Are there any other challenges (not mentioned above) that need to be brought to light?
Tim Eusterman, Senior Director, Industry Marketing, Intermec—One area that 3PL’s have been challenged with for a long time is managing their internal systems on the floor of their distribution centers. Because of the mix of clients and their particular operations models—including Warehouse Management Systems (WMS), single- and multi-client site operations requirements and the range of mobile computing technology and equipment options—finding a ‘least cost’ operating model that benefits both the 3PL and their clients has been difficult. In today’s high performance DC environment, there is no doubt that technologies—such as voice-directed work both on wearable and vehicle-mounted computers and multi-function handheld computers with capabilities such as near-far scanning, advanced imaging, RFID—can significantly improve worker performance, morale and equipment utilization rates. But managing these technology platforms, as demand for labor shifts with seasonality or between various sites in the 3PL’s network, has never been more difficult. 3PL’s need to look to their mobile computing partners for new solutions to meet these demands, both in terms of technology and with regard to WMS integration support, purchasing/leasing/rental options, and life-cycle services models to extract the available productivity increases, improve their return on assets and lower overall operating costs.

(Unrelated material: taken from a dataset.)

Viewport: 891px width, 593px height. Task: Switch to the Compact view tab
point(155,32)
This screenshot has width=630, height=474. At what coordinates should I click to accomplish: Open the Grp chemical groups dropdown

Matthew Menner, Senior Vice President, Transplace—There are a number of regulations that could greatly impact transportation—and the overall quality of life for the U.S. population—in the near future including CSA, hours of service (HOS) changes and electronic on-board recorders. Regulation is expected to decrease driver utilization by three percent, which will exacerbate the current shortage of long-haul truck drivers (approximately 100,000 and growing) and cause even greater capacity challenges when there is an uptick in the economy. It’s critical for shippers to strategically plan for this challenge to ensure access to truck capacity and avoid disruptions in the transportation of goods.
Jim Moore, Vice President of Supply Chain Excellence, Ryder Supply Chain Solutions—A major challenge that businesses face today is regulatory changes. For example, the Compliance, Safety, Accountability Act (CSA) has made professional driver recruiting and training and fleet maintenance even more complex. In addition, transportation-related regulations can vary by state, which increases operating costs for compliance.
Clyde Mount, President, 3PL Worldwide Inc.—Our greatest challenges lie in figuring out the best ways to: ramp a customer quickly (not an easy task); configure a facility for efficient operations across a broad range of client needs; configure business rules; configure customer-centric reporting; integrate with client e-commerce and business systems (ERP, WMS, EDI, etc.); and efficiently add extra services that add value to our clients each and every day (customer service, inbound sales, outbound sales, etc.).